Hi Baptiste,
Interesting research endeavor! :)
At a substantive level, this paper does say something about the question you care about, using a hypothetical survey experiment: http://marit.hinnosaar.net/wikipediagender.pdf
Technically, the following paper tries to develop automated ways to infer gender from wp usernames (I don't know of any effort focused in a language other than English, however):
https://wikiworkshop.org/2018/papers/wikiworkshop2018_paper_20.pdf
Jérôme
De : Baptiste Fontaine b@ptistefontaine.fr À : wiki-research-l@lists.wikimedia.org Sujet : [Wiki-research-l] Measuring gender bias in contributors to the French-language Wikipedia Date : 22/05/2020 14:13:58 Europe/Paris
Hello,
Due to a lot of free time these days I started a personal research project on gender bias in contributors to the French-language Wikipedia.
My goal is to explore the relation between contributor genders and the people they create articles about.

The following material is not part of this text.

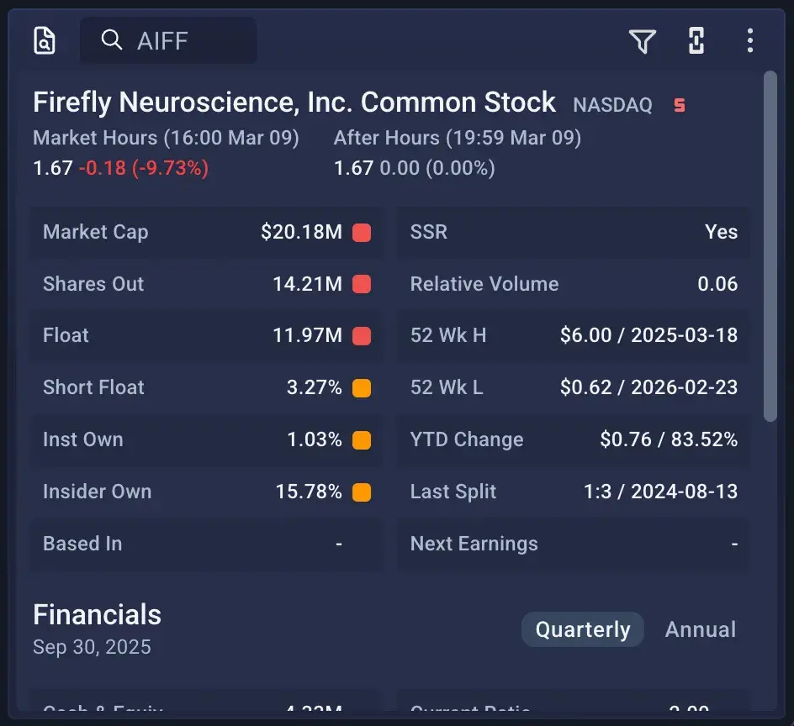Click the red indicator beside Float
This screenshot has width=794, height=726.
pos(362,335)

The hypotheses are: 1- contributors predominantly write biographies of people with the same gender. Simplistically: men write about men; women write about women. 2- there are a lot fewer female contributors than male ones. This has been studied in the past but AFAIK we don’t have recent numbers and they are all on the English-language WP.
If these two hypotheses are true, this could explain part of the problem with gender bias in biographies.
What I’m struggling with –And I guess some people before me did as well on the English-language WP– is the very low level of information we have on contributors’ genders: on WP:FR, 60-70% of contributors have not changed their gender in their user settings.
Does anyone have any pointer on this?
More insights below:
Looking at the contributors with ≥500 edits, 2.4% are auto-declared as female; 27.4% as male; 70.2% as 'unknown' (undeclared).
By definition, there’s no apparent way to know the approximate gender repartition of the undeclared-gender accounts.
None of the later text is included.